[WHAT NEEDS TO BE DONE]:
All that is needed is every record, duplicated exactly.

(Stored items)
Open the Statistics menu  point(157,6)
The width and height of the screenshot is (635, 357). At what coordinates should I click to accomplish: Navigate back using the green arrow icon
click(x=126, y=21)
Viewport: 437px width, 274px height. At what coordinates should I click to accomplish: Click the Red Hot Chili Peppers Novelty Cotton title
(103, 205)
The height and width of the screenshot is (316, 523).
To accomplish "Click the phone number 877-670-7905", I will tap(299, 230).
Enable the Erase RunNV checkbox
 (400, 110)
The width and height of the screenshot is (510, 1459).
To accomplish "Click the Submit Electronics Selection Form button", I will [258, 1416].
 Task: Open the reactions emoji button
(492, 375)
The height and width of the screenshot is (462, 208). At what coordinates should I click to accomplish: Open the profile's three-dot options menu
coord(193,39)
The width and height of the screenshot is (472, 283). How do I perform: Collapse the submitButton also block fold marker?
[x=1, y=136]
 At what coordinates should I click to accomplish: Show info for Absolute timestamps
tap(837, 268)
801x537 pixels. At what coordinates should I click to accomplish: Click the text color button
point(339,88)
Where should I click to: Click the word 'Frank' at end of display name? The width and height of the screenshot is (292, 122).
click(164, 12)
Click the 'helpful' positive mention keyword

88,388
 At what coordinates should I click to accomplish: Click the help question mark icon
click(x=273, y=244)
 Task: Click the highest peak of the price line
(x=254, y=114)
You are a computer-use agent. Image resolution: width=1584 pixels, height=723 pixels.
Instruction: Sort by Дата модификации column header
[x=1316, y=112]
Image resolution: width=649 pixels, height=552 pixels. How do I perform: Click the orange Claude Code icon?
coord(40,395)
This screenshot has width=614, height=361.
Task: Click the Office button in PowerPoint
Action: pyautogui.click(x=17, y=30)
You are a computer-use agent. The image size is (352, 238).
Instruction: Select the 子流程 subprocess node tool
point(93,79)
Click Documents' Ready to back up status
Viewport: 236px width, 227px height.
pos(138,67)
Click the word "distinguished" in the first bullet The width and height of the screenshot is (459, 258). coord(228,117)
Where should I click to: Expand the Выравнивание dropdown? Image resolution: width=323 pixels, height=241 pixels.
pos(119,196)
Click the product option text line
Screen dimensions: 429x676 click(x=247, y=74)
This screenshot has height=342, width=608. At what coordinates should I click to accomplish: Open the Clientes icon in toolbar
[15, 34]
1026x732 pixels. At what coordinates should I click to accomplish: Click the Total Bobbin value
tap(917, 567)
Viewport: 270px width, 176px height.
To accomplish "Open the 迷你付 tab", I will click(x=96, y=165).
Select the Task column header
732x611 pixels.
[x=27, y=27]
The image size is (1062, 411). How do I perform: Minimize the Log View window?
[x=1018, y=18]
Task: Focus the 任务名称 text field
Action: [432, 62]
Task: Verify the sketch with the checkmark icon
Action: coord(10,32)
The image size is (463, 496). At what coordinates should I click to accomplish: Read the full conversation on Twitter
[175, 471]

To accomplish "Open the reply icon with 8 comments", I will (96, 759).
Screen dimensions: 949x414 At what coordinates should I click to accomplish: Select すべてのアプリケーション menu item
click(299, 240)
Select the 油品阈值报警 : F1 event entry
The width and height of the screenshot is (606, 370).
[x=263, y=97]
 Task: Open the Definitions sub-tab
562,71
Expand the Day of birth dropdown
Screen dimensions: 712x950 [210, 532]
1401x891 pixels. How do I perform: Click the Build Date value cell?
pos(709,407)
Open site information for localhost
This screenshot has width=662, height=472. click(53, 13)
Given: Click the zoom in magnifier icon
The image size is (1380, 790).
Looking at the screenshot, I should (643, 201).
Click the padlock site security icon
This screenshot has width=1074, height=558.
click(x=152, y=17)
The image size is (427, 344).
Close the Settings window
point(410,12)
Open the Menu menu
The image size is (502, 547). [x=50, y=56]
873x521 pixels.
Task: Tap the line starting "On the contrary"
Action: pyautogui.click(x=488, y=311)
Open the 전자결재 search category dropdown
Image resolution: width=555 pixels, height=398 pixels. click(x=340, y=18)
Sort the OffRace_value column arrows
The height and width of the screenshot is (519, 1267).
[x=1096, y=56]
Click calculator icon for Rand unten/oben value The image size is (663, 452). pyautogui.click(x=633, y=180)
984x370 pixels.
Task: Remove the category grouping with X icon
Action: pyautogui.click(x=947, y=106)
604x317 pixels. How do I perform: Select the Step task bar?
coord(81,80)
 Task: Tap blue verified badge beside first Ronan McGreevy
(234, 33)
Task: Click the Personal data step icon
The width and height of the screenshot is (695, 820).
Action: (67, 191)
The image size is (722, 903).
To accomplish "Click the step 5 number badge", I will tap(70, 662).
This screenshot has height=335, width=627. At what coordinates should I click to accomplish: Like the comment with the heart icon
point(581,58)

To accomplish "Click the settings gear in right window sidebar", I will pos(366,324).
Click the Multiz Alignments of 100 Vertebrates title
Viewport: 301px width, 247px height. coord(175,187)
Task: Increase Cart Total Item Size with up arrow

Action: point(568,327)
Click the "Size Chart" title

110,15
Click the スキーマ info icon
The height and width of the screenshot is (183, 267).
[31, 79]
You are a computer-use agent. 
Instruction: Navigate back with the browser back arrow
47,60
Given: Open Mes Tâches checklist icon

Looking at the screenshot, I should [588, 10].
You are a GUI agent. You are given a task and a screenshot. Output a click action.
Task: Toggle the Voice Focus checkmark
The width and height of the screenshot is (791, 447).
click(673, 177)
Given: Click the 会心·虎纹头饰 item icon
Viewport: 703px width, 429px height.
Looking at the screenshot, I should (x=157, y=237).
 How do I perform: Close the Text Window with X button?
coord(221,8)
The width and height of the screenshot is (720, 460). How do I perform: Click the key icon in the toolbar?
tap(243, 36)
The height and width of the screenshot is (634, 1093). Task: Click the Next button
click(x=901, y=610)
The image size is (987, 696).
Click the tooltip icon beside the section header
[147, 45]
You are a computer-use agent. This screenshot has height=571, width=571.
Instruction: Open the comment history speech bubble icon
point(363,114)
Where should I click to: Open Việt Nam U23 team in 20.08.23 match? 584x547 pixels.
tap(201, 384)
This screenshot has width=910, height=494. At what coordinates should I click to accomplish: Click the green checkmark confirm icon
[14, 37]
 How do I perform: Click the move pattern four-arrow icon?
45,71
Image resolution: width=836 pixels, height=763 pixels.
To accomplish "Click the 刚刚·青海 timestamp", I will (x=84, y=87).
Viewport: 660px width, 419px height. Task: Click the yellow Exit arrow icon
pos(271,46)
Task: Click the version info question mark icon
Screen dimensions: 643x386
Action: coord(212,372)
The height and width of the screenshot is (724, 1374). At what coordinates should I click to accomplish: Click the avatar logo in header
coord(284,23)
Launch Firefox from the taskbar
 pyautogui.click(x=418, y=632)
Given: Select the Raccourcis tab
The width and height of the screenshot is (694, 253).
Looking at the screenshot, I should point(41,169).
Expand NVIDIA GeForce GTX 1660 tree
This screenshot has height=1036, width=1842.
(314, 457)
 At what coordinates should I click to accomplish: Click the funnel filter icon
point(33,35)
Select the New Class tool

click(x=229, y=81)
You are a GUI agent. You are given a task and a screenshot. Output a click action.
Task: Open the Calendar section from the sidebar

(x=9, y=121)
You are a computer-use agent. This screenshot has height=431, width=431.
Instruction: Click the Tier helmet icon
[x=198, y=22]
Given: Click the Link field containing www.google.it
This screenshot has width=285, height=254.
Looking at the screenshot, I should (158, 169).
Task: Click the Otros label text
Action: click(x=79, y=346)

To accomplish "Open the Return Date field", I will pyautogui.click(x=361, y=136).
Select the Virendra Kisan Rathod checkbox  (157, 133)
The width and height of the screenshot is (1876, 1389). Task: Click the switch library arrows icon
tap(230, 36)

[RESULT OF THE TASK]:
Open the Statistics menu  point(157,6)
The width and height of the screenshot is (635, 357). At what coordinates should I click to accomplish: Navigate back using the green arrow icon
click(x=126, y=21)
Viewport: 437px width, 274px height. At what coordinates should I click to accomplish: Click the Red Hot Chili Peppers Novelty Cotton title
(103, 205)
The height and width of the screenshot is (316, 523).
To accomplish "Click the phone number 877-670-7905", I will tap(299, 230).
Enable the Erase RunNV checkbox
 (400, 110)
The width and height of the screenshot is (510, 1459).
To accomplish "Click the Submit Electronics Selection Form button", I will [258, 1416].
 Task: Open the reactions emoji button
(492, 375)
The height and width of the screenshot is (462, 208). At what coordinates should I click to accomplish: Open the profile's three-dot options menu
coord(193,39)
The width and height of the screenshot is (472, 283). How do I perform: Collapse the submitButton also block fold marker?
[x=1, y=136]
 At what coordinates should I click to accomplish: Show info for Absolute timestamps
tap(837, 268)
801x537 pixels. At what coordinates should I click to accomplish: Click the text color button
point(339,88)
Where should I click to: Click the word 'Frank' at end of display name? The width and height of the screenshot is (292, 122).
click(164, 12)
Click the 'helpful' positive mention keyword

88,388
 At what coordinates should I click to accomplish: Click the help question mark icon
click(x=273, y=244)
 Task: Click the highest peak of the price line
(x=254, y=114)
You are a computer-use agent. Image resolution: width=1584 pixels, height=723 pixels.
Instruction: Sort by Дата модификации column header
[x=1316, y=112]
Image resolution: width=649 pixels, height=552 pixels. How do I perform: Click the orange Claude Code icon?
coord(40,395)
This screenshot has width=614, height=361.
Task: Click the Office button in PowerPoint
Action: pyautogui.click(x=17, y=30)
You are a computer-use agent. The image size is (352, 238).
Instruction: Select the 子流程 subprocess node tool
point(93,79)
Click Documents' Ready to back up status
Viewport: 236px width, 227px height.
pos(138,67)
Click the word "distinguished" in the first bullet The width and height of the screenshot is (459, 258). coord(228,117)
Where should I click to: Expand the Выравнивание dropdown? Image resolution: width=323 pixels, height=241 pixels.
pos(119,196)
Click the product option text line
Screen dimensions: 429x676 click(x=247, y=74)
This screenshot has height=342, width=608. At what coordinates should I click to accomplish: Open the Clientes icon in toolbar
[15, 34]
1026x732 pixels. At what coordinates should I click to accomplish: Click the Total Bobbin value
tap(917, 567)
Viewport: 270px width, 176px height.
To accomplish "Open the 迷你付 tab", I will click(x=96, y=165).
Select the Task column header
732x611 pixels.
[x=27, y=27]
The image size is (1062, 411). How do I perform: Minimize the Log View window?
[x=1018, y=18]
Task: Focus the 任务名称 text field
Action: [432, 62]
Task: Verify the sketch with the checkmark icon
Action: coord(10,32)
The image size is (463, 496). At what coordinates should I click to accomplish: Read the full conversation on Twitter
[175, 471]

To accomplish "Open the reply icon with 8 comments", I will (96, 759).
Screen dimensions: 949x414 At what coordinates should I click to accomplish: Select すべてのアプリケーション menu item
click(299, 240)
Select the 油品阈值报警 : F1 event entry
The width and height of the screenshot is (606, 370).
[x=263, y=97]
 Task: Open the Definitions sub-tab
562,71
Expand the Day of birth dropdown
Screen dimensions: 712x950 [210, 532]
1401x891 pixels. How do I perform: Click the Build Date value cell?
pos(709,407)
Open site information for localhost
This screenshot has width=662, height=472. click(53, 13)
Given: Click the zoom in magnifier icon
The image size is (1380, 790).
Looking at the screenshot, I should (643, 201).
Click the padlock site security icon
This screenshot has width=1074, height=558.
click(x=152, y=17)
The image size is (427, 344).
Close the Settings window
point(410,12)
Open the Menu menu
The image size is (502, 547). [x=50, y=56]
873x521 pixels.
Task: Tap the line starting "On the contrary"
Action: pyautogui.click(x=488, y=311)
Open the 전자결재 search category dropdown
Image resolution: width=555 pixels, height=398 pixels. click(x=340, y=18)
Sort the OffRace_value column arrows
The height and width of the screenshot is (519, 1267).
[x=1096, y=56]
Click calculator icon for Rand unten/oben value The image size is (663, 452). pyautogui.click(x=633, y=180)
984x370 pixels.
Task: Remove the category grouping with X icon
Action: pyautogui.click(x=947, y=106)
604x317 pixels. How do I perform: Select the Step task bar?
coord(81,80)
 Task: Tap blue verified badge beside first Ronan McGreevy
(234, 33)
Task: Click the Personal data step icon
The width and height of the screenshot is (695, 820).
Action: (67, 191)
The image size is (722, 903).
To accomplish "Click the step 5 number badge", I will tap(70, 662).
This screenshot has height=335, width=627. At what coordinates should I click to accomplish: Like the comment with the heart icon
point(581,58)

To accomplish "Click the settings gear in right window sidebar", I will pos(366,324).
Click the Multiz Alignments of 100 Vertebrates title
Viewport: 301px width, 247px height. coord(175,187)
Task: Increase Cart Total Item Size with up arrow

Action: point(568,327)
Click the "Size Chart" title

110,15
Click the スキーマ info icon
The height and width of the screenshot is (183, 267).
[31, 79]
You are a computer-use agent. 
Instruction: Navigate back with the browser back arrow
47,60
Given: Open Mes Tâches checklist icon

Looking at the screenshot, I should [588, 10].
You are a GUI agent. You are given a task and a screenshot. Output a click action.
Task: Toggle the Voice Focus checkmark
The width and height of the screenshot is (791, 447).
click(673, 177)
Given: Click the 会心·虎纹头饰 item icon
Viewport: 703px width, 429px height.
Looking at the screenshot, I should (x=157, y=237).
 How do I perform: Close the Text Window with X button?
coord(221,8)
The width and height of the screenshot is (720, 460). How do I perform: Click the key icon in the toolbar?
tap(243, 36)
The height and width of the screenshot is (634, 1093). Task: Click the Next button
click(x=901, y=610)
The image size is (987, 696).
Click the tooltip icon beside the section header
[147, 45]
You are a computer-use agent. This screenshot has height=571, width=571.
Instruction: Open the comment history speech bubble icon
point(363,114)
Where should I click to: Open Việt Nam U23 team in 20.08.23 match? 584x547 pixels.
tap(201, 384)
This screenshot has width=910, height=494. At what coordinates should I click to accomplish: Click the green checkmark confirm icon
[14, 37]
 How do I perform: Click the move pattern four-arrow icon?
45,71
Image resolution: width=836 pixels, height=763 pixels.
To accomplish "Click the 刚刚·青海 timestamp", I will (x=84, y=87).
Viewport: 660px width, 419px height. Task: Click the yellow Exit arrow icon
pos(271,46)
Task: Click the version info question mark icon
Screen dimensions: 643x386
Action: coord(212,372)
The height and width of the screenshot is (724, 1374). At what coordinates should I click to accomplish: Click the avatar logo in header
coord(284,23)
Launch Firefox from the taskbar
 pyautogui.click(x=418, y=632)
Given: Select the Raccourcis tab
The width and height of the screenshot is (694, 253).
Looking at the screenshot, I should point(41,169).
Expand NVIDIA GeForce GTX 1660 tree
This screenshot has height=1036, width=1842.
(314, 457)
 At what coordinates should I click to accomplish: Click the funnel filter icon
point(33,35)
Select the New Class tool

click(x=229, y=81)
You are a GUI agent. You are given a task and a screenshot. Output a click action.
Task: Open the Calendar section from the sidebar

(x=9, y=121)
You are a computer-use agent. This screenshot has height=431, width=431.
Instruction: Click the Tier helmet icon
[x=198, y=22]
Given: Click the Link field containing www.google.it
This screenshot has width=285, height=254.
Looking at the screenshot, I should (158, 169).
Task: Click the Otros label text
Action: click(x=79, y=346)

To accomplish "Open the Return Date field", I will pyautogui.click(x=361, y=136).
Select the Virendra Kisan Rathod checkbox  (157, 133)
The width and height of the screenshot is (1876, 1389). Task: Click the switch library arrows icon
tap(230, 36)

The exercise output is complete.